═══ Records for this exercise

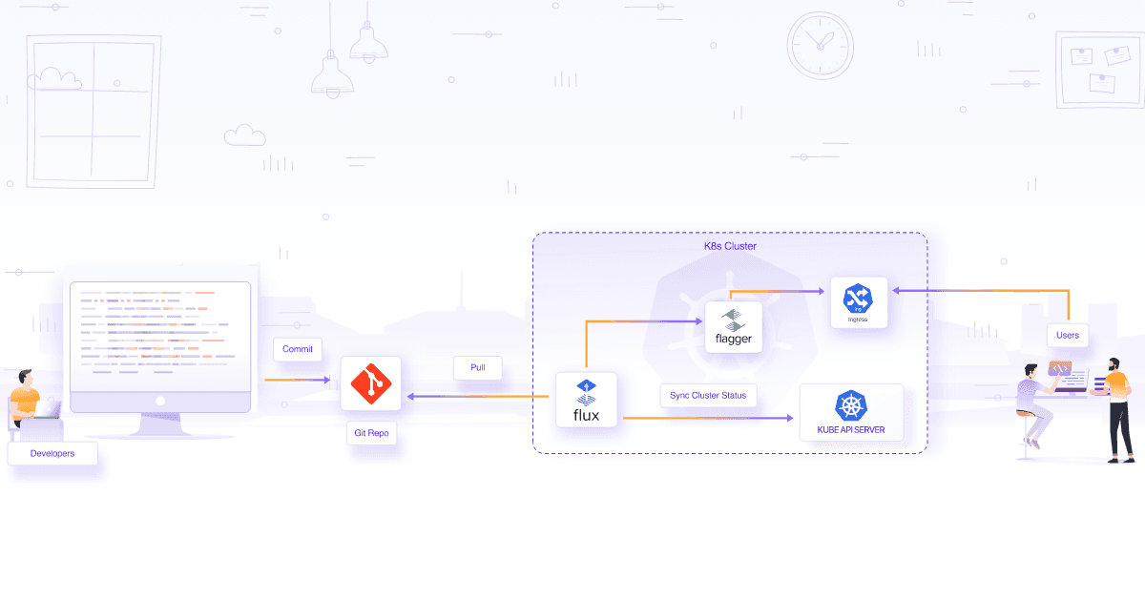Click the Users label
The width and height of the screenshot is (1145, 599).
(x=1068, y=335)
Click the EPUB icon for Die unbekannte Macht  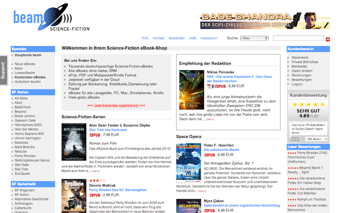point(210,155)
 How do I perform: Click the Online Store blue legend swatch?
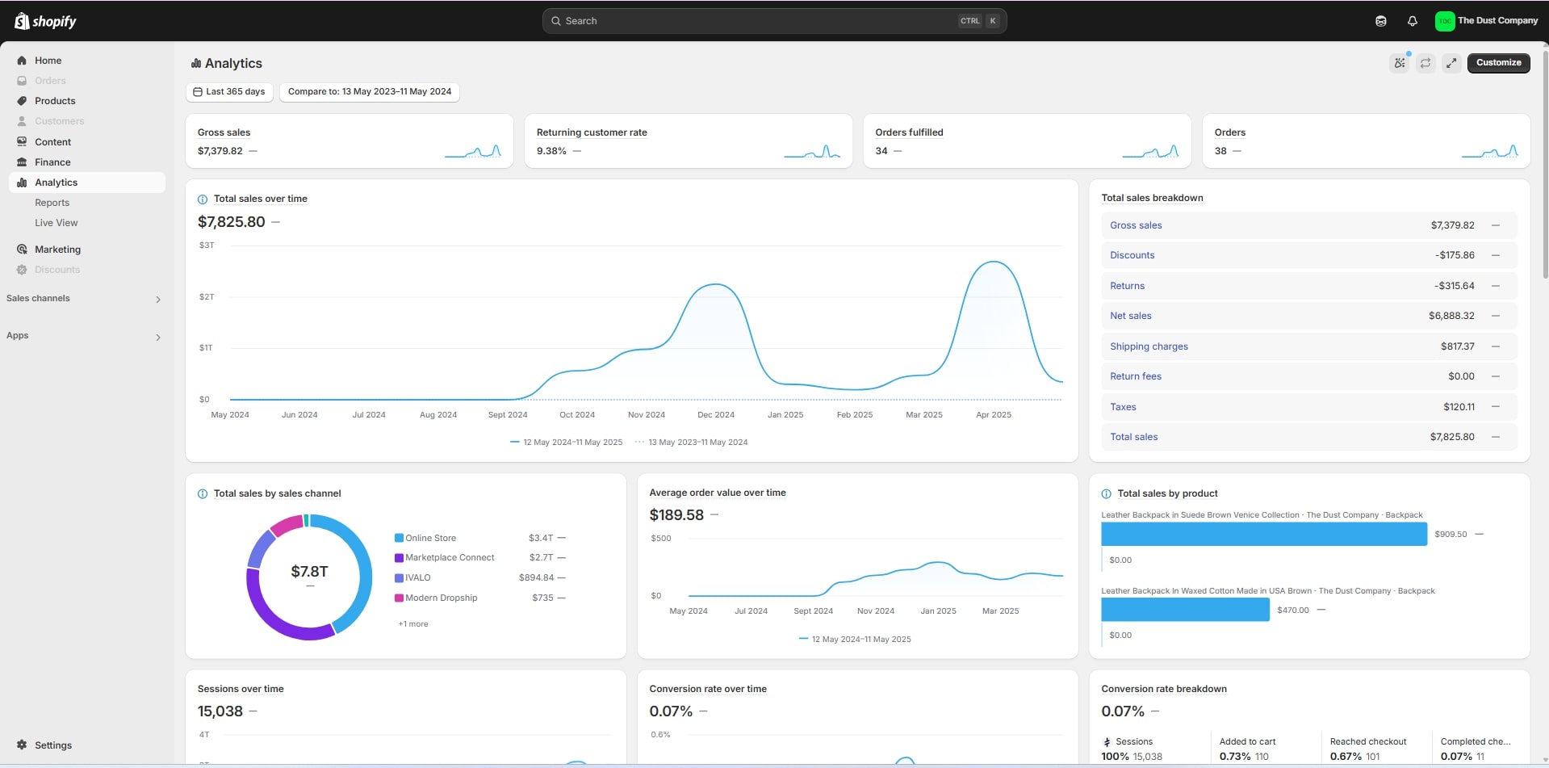coord(399,538)
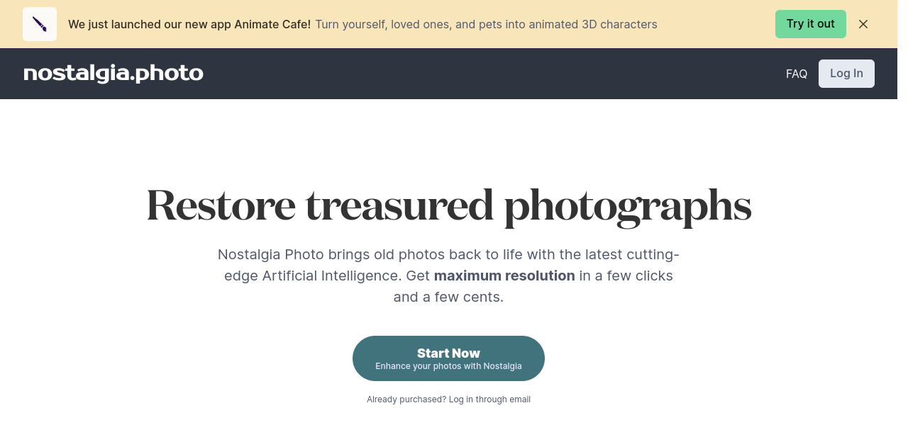Click the Animate Cafe launch headline text
This screenshot has width=908, height=425.
[x=189, y=24]
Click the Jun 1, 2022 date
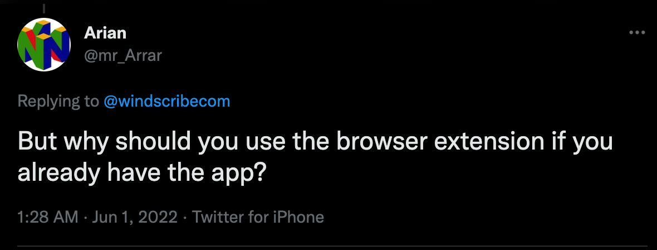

══════

## Requirement
Each line from the one with "How do I perform: Click" to the last line of the listing should be returned exactly, both ends included, and no picture with them.

## Output for this task
 How do I perform: Click the Online Store blue legend swatch?
coord(399,538)
Click the Animate Cafe launch headline text
This screenshot has width=908, height=425.
[x=189, y=24]
Click the Jun 1, 2022 date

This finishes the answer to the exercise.